Traveller’s tip: If you have to travel in July or August to the most popular islands, booking accommodation three or four months in advance is not an exaggeration — it is the minimum. Properties on Santorini and Mykonos sell out weeks before the season. This is not the kind of trip where you can improvise.
Mass tourism: the unfiltered reality
Greece receives more than 30 million tourists a year in a country of 10 million inhabitants. That three-to-one ratio has consequences worth knowing before you arrive. Prices on the most famous islands in high season are comparable to any expensive European capital. Service in some tourist-facing establishments is mechanical, calibrated for throughput rather than experience. There are corners of Oia where the scenery is extraordinary and the experience, surrounded by thousands of people taking the same photograph, is that of a theme park.

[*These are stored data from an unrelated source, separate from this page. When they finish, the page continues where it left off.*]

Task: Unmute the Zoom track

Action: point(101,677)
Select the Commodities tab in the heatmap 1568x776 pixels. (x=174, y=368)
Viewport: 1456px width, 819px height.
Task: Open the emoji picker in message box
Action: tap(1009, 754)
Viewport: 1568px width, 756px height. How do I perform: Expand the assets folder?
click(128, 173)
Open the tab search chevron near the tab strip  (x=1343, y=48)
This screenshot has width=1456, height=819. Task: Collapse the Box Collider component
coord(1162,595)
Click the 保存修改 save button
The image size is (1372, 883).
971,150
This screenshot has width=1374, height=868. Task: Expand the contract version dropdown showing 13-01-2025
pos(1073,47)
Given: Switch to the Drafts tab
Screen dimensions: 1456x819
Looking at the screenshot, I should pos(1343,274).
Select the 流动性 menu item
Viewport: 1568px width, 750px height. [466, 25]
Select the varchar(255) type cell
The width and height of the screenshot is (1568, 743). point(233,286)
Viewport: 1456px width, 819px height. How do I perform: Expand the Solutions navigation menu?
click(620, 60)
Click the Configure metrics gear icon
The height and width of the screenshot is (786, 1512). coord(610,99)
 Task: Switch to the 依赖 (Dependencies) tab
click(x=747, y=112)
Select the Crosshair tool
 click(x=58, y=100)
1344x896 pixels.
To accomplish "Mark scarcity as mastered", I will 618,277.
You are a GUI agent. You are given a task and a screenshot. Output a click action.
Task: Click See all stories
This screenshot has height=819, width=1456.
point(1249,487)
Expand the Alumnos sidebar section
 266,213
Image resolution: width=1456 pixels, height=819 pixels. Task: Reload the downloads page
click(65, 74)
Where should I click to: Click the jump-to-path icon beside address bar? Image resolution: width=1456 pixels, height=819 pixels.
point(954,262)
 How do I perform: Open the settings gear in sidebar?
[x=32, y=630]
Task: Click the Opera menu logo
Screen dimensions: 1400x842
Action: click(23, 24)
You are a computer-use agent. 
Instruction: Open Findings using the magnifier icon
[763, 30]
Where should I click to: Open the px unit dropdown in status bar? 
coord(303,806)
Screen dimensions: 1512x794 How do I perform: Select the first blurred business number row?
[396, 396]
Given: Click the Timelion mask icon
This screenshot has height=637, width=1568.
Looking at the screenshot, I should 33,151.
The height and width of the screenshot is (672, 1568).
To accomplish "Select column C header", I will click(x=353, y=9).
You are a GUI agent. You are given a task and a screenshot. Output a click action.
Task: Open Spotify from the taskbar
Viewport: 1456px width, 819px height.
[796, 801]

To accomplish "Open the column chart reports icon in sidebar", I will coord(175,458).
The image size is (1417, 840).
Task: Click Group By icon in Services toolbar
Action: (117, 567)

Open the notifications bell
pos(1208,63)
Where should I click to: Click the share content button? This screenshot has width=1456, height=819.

This does not mean you should avoid the famous destinations. It means you should understand how they work in order to visit them well. The Acropolis at dawn and the Acropolis at noon in August are two different places with the same name. Oia before the cruise passengers arrive and Oia at five in the afternoon in July are two experiences that have nothing in common except the geography. This guide exists to give you the tools to find the good version of each.
What you will miss if you only look where everyone else is pointing
The Greece that deserves most attention is almost always the Greece that competes with the Acropolis in the collective imagination and loses. Thessaloniki has more early-Christian and Byzantine monuments per square metre than any other Greek city and almost no foreign tourists visit it. The Peloponnese concentrates within one peninsula the most important Bronze Age sites, the theatre with the best acoustics in the ancient world, and the ghost city where the Byzantine Empire drew its last breath for fifty years — and almost nobody crosses the Corinth Canal to see them. Mystras, seven kilometres from Sparta, has fourteenth-century art that historians compare to the early Italian Renaissance and receives a fraction of Epidaurus’s visitors.
It is not that those places are better than the Acropolis. It is that they have shorter queues, they help you understand what the Acropolis means, and they make the trip something you can talk about with nuance when you return.
The practical information — ferries, budget, transport — is in the final chapter of this guide. Start here, with the why. The logistical details make sense once you know where you want to go.